Microbiome heart attack risk
Signals produced by intestinal microbes can make strokes and heart attacks more likely, new research has shown.
According to Cleveland Clinic, Ohio, scientist Stanley Hazen and his colleagues, a breakdown product released when certain groups of bowel bacteria digest food nutrients increases the "stickiness" of blood, making the formation of a fatal clot or thrombus in an artery more likely.
Western diets rich in the chemicals choline, carnitine and phosphatidyl choline, which are found in foodstuffs like meat, fish and liver, lead to high blood levels of a substance called TMA-O or trimethylamine oxide.
This promotes the formation of atheroma, the fatty deposits that furr up arteries, and it also increases the activity of platelets, cells fragments that float in the blood and play a critical role in the coagulation system.
Experimental mice fed diets high in choline, the team found, showed higher blood levels of TMA-O and were more prone to developing lethal blood clots in arteries, but only if they had a normal population of bacteria in their intestines.
Animals reared without any bowel bugs, or mice dosed long-term with broad-spectrum antibiotics, were not susceptible in the same way.
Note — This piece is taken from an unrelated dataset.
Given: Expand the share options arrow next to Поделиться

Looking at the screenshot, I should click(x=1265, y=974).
But a "trans-poosion" of bowel bacteria from a normal mouse into one of these "germ free" counterparts restored the dietary risk from choline.
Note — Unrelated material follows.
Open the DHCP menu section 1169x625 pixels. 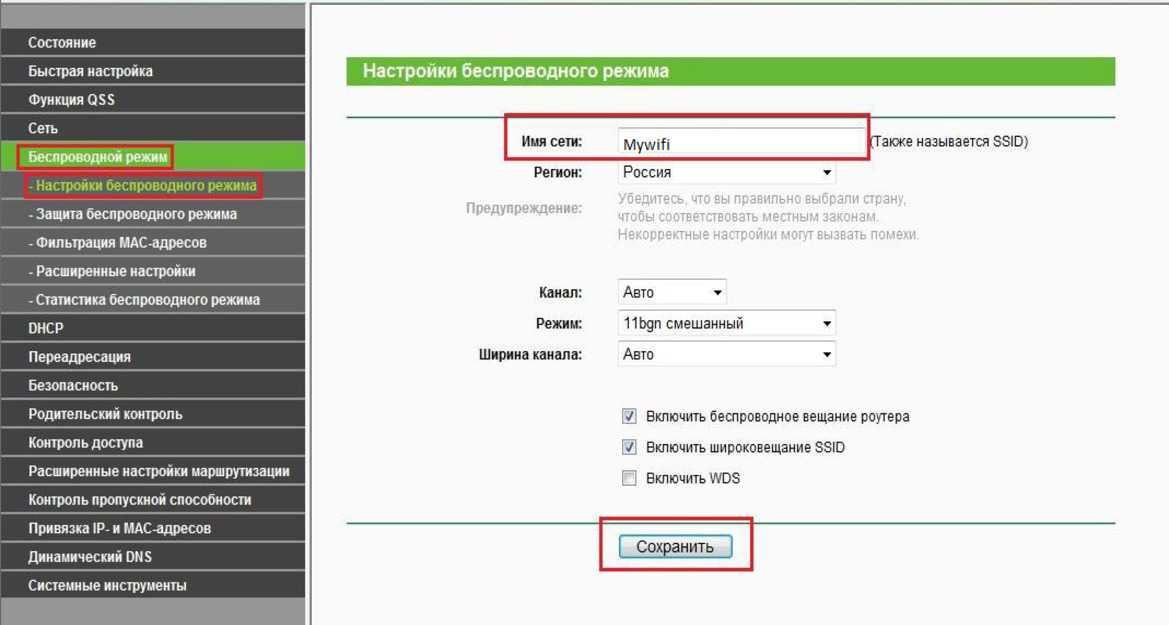pyautogui.click(x=46, y=328)
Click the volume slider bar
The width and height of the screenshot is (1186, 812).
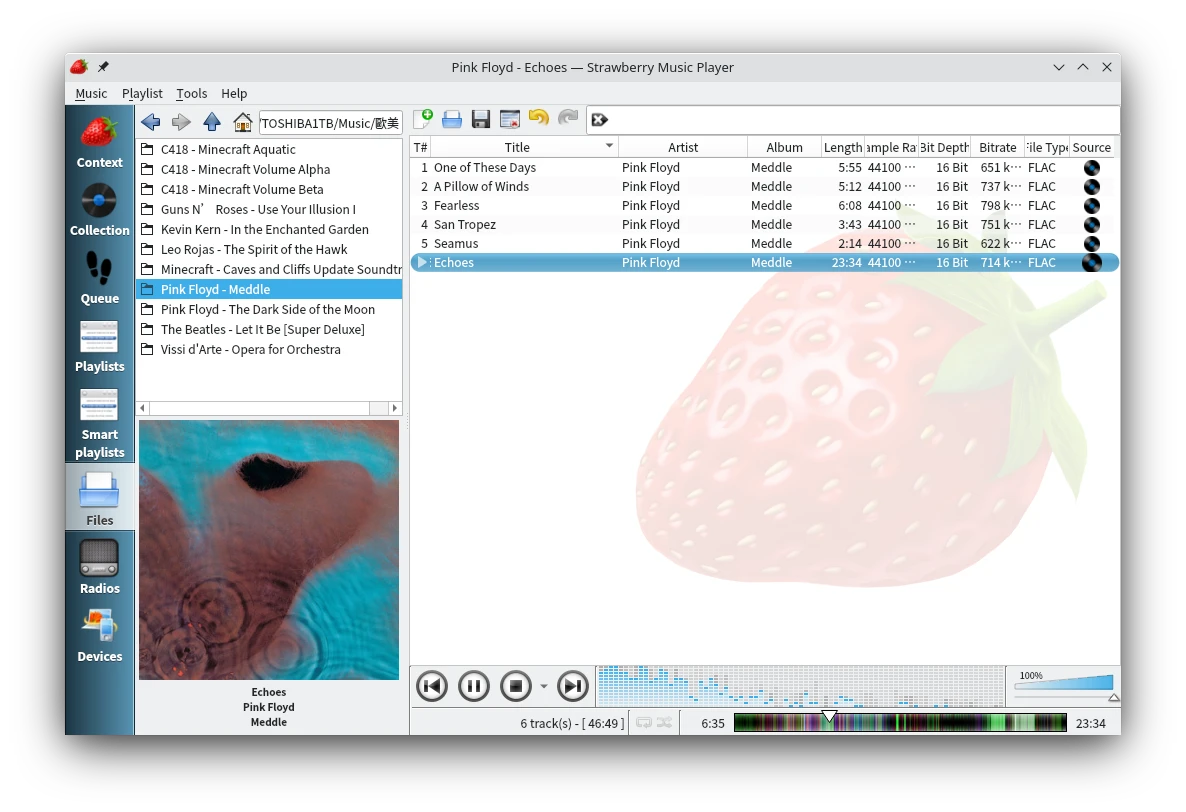(1063, 683)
To identify which bugs might be involved, the team used genetic techniques to compare the microbial activity in the animals' guts with their blood levels of TMA-O.
This enabled them to home in on eight common bacterial species that appear to do the bulk of the metabolism of choline into TMA that is then absorbed into the bloodstream, although how blood platelets sense and respond to TMA-O, or even why, isn't known yet.
Nevertheless, the results suggests that dietary - prebiotic - or other interventions to manipulate the levels of these microbes are likely to affect an individual's risk of heart disease and stroke.
As the team point out in their paper in Cell this week, the mainstay of current cardiac therapy is the use of anti-platelet drugs like aspirin, which prevent blood clots. While effective at saving lives, these drugs bring with them a significant risk of bleeding.
"Could manipulating gut microbes be a safer anti-platelet alternative?" they wonder.